私立秀麗華美学園
一瞬状況が理解できなかった。

だけど目の前にいるのはゆうかで、俺の腕は確かにつかまれ引っ張られているのだから、ゆうかが俺を教室から引っ張り出したことに間違いはなさそうだ。

黙ったままでゆうかは廊下を早歩きで猛然と突っ切っている、為すがまま俺もついていく。声をかけようにも何を言えばいいかわからない。


どこを目指しているのか、階段も1段とばしで降り、しばらくすると息を切らしたゆうかは昇降口で足を止めた。

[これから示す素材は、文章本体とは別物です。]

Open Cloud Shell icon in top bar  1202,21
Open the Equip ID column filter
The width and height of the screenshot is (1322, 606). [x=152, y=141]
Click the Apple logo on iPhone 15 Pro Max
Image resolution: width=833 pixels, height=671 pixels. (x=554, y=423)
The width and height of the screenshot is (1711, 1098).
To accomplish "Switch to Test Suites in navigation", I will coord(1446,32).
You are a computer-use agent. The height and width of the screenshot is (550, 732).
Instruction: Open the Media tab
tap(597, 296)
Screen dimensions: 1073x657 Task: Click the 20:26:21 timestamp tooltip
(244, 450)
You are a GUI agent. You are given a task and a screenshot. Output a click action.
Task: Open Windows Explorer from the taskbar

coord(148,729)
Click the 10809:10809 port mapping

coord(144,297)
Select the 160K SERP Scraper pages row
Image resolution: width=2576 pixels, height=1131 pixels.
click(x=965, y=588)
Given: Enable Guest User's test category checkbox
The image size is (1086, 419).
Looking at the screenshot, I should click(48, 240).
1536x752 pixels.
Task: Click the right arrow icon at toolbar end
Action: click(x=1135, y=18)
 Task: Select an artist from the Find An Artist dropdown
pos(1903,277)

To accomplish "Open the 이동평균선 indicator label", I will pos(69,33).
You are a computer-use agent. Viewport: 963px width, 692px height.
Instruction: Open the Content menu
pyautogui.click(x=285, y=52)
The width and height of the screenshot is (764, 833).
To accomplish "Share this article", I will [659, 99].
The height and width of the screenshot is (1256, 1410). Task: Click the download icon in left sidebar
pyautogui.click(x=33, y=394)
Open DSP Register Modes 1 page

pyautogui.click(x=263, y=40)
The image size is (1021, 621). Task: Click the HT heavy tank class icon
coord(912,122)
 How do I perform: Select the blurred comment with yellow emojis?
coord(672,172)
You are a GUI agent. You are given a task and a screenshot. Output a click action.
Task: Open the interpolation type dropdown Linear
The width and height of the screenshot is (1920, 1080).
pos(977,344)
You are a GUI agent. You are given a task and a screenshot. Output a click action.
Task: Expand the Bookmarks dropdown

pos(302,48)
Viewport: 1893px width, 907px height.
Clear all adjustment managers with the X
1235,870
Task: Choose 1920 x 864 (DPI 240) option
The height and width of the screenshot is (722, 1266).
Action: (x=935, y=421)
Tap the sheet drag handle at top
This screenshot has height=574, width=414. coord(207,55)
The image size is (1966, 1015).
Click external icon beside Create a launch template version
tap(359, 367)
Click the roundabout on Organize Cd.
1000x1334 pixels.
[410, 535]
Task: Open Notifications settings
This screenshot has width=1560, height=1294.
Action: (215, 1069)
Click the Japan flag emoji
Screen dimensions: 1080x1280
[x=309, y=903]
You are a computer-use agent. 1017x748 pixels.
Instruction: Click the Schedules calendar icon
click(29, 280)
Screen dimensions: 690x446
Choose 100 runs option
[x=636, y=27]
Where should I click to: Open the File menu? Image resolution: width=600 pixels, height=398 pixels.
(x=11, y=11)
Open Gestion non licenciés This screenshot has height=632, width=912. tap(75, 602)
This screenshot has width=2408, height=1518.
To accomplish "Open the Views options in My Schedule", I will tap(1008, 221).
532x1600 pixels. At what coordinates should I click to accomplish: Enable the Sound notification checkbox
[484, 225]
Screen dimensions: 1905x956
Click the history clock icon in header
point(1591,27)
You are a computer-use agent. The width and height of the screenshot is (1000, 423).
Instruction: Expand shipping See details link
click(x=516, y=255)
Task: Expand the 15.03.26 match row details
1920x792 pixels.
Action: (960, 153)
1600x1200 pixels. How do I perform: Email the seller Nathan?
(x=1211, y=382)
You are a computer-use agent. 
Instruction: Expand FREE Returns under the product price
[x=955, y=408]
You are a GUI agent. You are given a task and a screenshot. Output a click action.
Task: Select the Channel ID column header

だだっ広い、靴箱に囲まれた空間には人が多かった。何事かと俺たちに向けられた視線も少なくない。
ゆうかもそれに気付き、上履きのまま外にまで走り出て人気のないところで俺の腕を放した。


「……ゆ、ゆう、か……?」


背中を向けて俯いたゆうかは何も答えない。迷いながら正面に回り込む……と、ゆうかはぐるりとまたもや背中を向けてきた。
もう一度ずりずりと動く。ゆうかは背中を向ける。

しばらくぐるぐるとそれを繰り返し、俺はゆうかの顔を見ることを諦めた。


「ゆうか、なんで……」

「ごめん」


ごめん……?

それはどう考えても、あたりまえだけど、謝罪の言葉だった。何にだろう。混乱した頭で考えようとしたが無理な相談だった。何にだろう。なんでゆうかは、俺に謝ってる?


「ごめん、わたしもよく、わかんない」

「…………?」

「わかんないんだけど」

「……うん」

「明日、学園祭、一緒にまわるのやめよう」


まったくの予想外の言葉に、俺は舌をもつれさせた。


「な……え、な、ど、どういう……?」

「やめよう」

「それじゃあ、僕と一緒にまわる? 花嶺さん」


俺たちは同時に声の方を向いた。

昇降口から悠々と、微笑みながら出て来たのは、笠井だった。